▶ **WHAT TO PRODUCE**:
Excluding pictures, transcribe precisely the lines from the one containing "You are a computer-use" to the final line of the listing below, inclusive, and nothing more.

──────────────────────────────

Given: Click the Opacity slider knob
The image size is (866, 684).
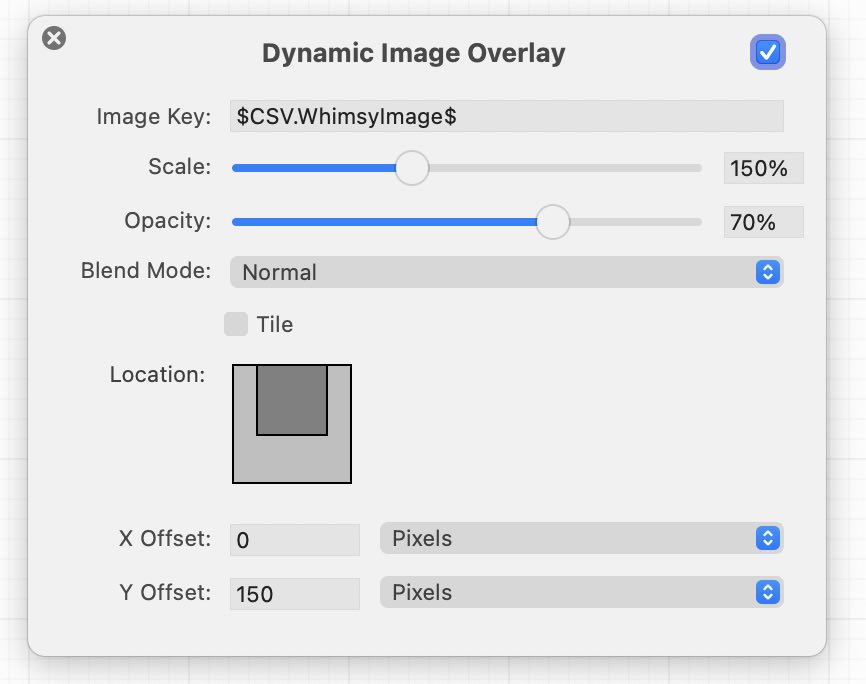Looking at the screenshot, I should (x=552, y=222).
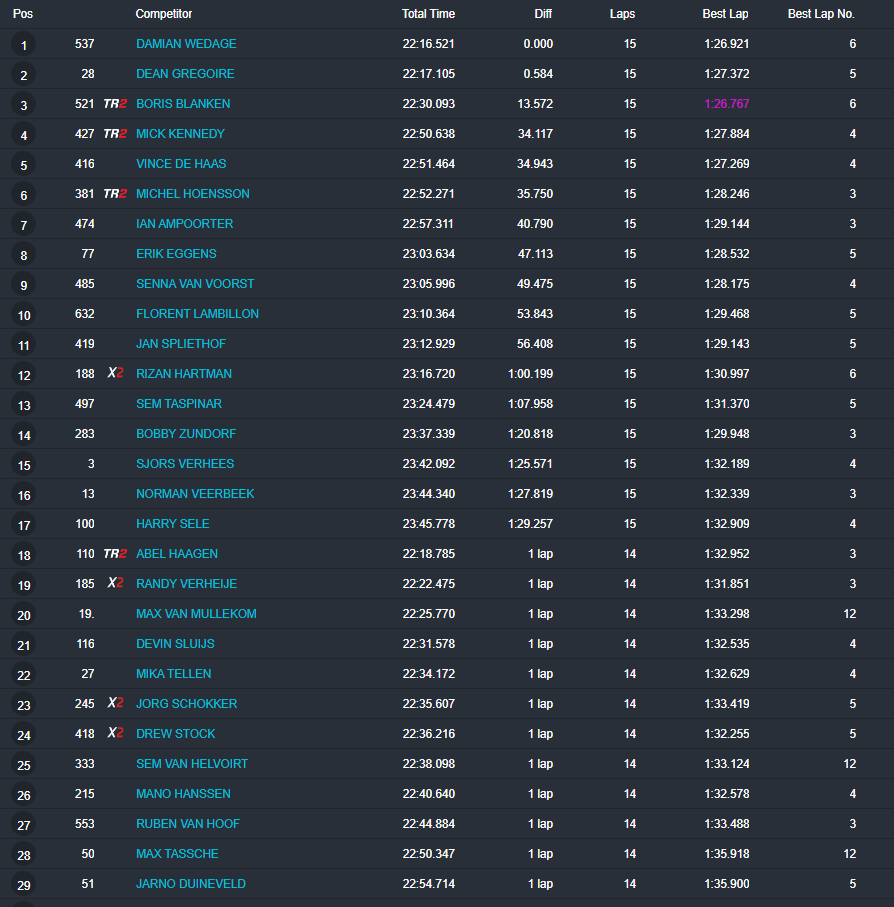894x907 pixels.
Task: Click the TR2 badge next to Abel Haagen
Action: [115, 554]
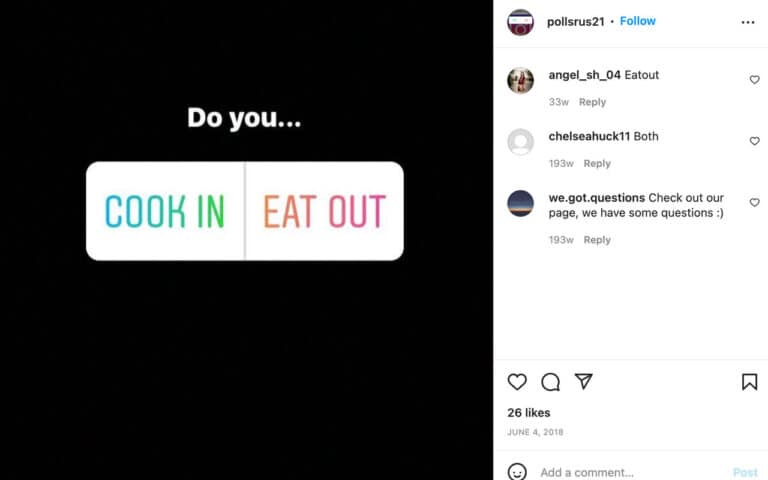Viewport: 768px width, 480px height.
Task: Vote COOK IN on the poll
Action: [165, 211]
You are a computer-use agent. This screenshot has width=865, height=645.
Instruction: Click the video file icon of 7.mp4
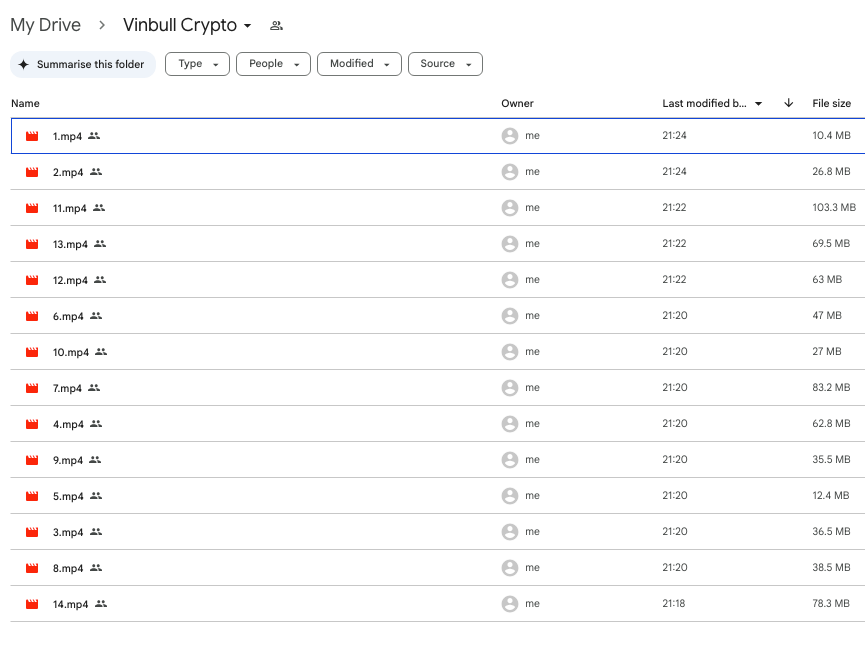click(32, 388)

──────────────────────────────

▶ **SOLUTION TO THIS PROBLEM**:
You are a computer-use agent. This screenshot has width=865, height=645.
Instruction: Click the video file icon of 7.mp4
click(32, 388)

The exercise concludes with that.